Loki si voltò appena a guardarlo da sopra la spalla e il maledetto lo salutò con uno sguardo pulito, azzurro come il cielo. Imbecille.

“Difficile” ringhiò. “A quel lago si abbeverano pochi animali che tu ami cacciare. Avrai sognato la volta del Binglesnipe.”

“Sì.” Thor sorrise. “Sono quasi sicuro che fosse quella. Sai come sono i sogni.”

“Mescolano ricordi senza troppo significato.” Loki mosse appena le spalle e tornò a voltarsi, appoggiandosi alla mano di Odinson e sapendo bene di mentire, lui che era uno sciamano quanto lo era Odino.

“Tu che ricordi ne hai?”

“Era un mostro che ci aveva dato del filo da torcere. Lo abbiamo combattuto proprio nel lago.” Sibilò Loki, duro. “E io, infine, l’ho ucciso.”

“È stata una bella battaglia. Mi hai salvato la vita.”

Loki strinse le labbra. Sentì la risata giovanile di Thor riempire la stanza ed ebbe voglia di girarsi e mordergli la mano, da staccargli le dita.

“Esattamente” disse invece.

“Me ne ero quasi dimenticato. Dopo gli ultimi avvenimenti.”

L’affermazione colpì Loki come una stilettata.

Si girò, scattando come un serpente e piantandogli gli occhi in faccia. Il proprio sorriso era freddo e tradiva un certo orgoglio, mentre ripensava all’ultima lotta lì a Midgard che aveva visto lui, un dio, contrapporsi ai mortali, allo stesso Thor che adesso dormiva nella casa del suo esilio, e a quel male assortito manipolo di stupidi vestiti – nella migliore delle ipotesi – con le mutande sopra le calzamaglie. Gli Avengers, si facevano chiamare: i Vendicatori.

Che potessero marcire.

“Ho cura di ricordarmi le mie vittorie” disse, gelido. “Thor Odinson.”

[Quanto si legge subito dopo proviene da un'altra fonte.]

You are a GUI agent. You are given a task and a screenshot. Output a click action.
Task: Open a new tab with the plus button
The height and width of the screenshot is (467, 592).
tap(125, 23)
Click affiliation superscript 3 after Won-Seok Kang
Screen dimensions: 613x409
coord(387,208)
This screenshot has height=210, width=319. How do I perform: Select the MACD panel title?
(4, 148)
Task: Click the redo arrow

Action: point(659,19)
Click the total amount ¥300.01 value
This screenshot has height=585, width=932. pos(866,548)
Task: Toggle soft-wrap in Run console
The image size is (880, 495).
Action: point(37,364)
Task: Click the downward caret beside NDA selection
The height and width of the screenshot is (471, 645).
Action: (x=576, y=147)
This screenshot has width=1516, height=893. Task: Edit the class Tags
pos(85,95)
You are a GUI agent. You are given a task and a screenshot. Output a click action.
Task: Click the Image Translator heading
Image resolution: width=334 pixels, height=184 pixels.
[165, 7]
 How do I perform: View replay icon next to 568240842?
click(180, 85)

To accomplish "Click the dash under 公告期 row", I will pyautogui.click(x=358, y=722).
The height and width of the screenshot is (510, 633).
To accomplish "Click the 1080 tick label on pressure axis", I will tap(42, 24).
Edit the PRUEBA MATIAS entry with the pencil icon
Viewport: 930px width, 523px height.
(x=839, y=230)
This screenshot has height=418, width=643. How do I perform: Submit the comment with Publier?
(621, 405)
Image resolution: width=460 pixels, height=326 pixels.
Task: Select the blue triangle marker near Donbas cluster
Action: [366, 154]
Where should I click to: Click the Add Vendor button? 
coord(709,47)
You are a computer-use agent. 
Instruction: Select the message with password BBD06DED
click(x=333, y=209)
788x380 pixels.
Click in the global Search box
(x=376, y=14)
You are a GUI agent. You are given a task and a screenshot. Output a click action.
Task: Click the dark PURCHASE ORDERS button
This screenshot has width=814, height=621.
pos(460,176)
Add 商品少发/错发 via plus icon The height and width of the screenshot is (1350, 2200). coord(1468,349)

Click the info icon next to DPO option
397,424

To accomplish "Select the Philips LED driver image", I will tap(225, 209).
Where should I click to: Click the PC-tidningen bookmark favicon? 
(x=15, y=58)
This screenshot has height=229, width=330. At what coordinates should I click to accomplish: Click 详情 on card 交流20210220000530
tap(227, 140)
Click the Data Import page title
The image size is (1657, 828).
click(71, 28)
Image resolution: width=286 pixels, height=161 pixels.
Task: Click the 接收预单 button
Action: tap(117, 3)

Il maledetto gli sorrise in risposta. Più caldo del sole di Norvegia, splendente come l’oro di Asgard.

“Fai bene.” Quasi distrattamente, gli prese la mano, in un gesto affettuoso. Loki avrebbe voluto distendergli il braccio e piantargli un pugno sul naso, invece rimase a guardarlo torvo. Il principe di Asgard appoggiava le labbra sulle sue dita. “Io invece, me ne ricordo altre.”

“Di tue vittorie?” lo canzonò. “Che strano. Ne hai collezionate così poche.”

Thor sospirò.

“Di tue, Loki. Quando la smetterai con questa tua presunta inferiorità?”

Loki sibilò, tendendo i muscoli.

Aveva preparato sulla lingua una risposta tagliente, ma il biondo, forte imbecille lo aveva tratto a sé con un braccio, facendolo appoggiare al proprio petto. Loki tacque, la guancia premuta alla pelle nuda di Odinson, mentre veniva costretto a recuperare dei ricordi antichi, seguendo le parole di Thor.

“Ti ricordi la nostra prima vittoria? Avevamo dodici anni, uno più uno meno. Era una notte d’estate.”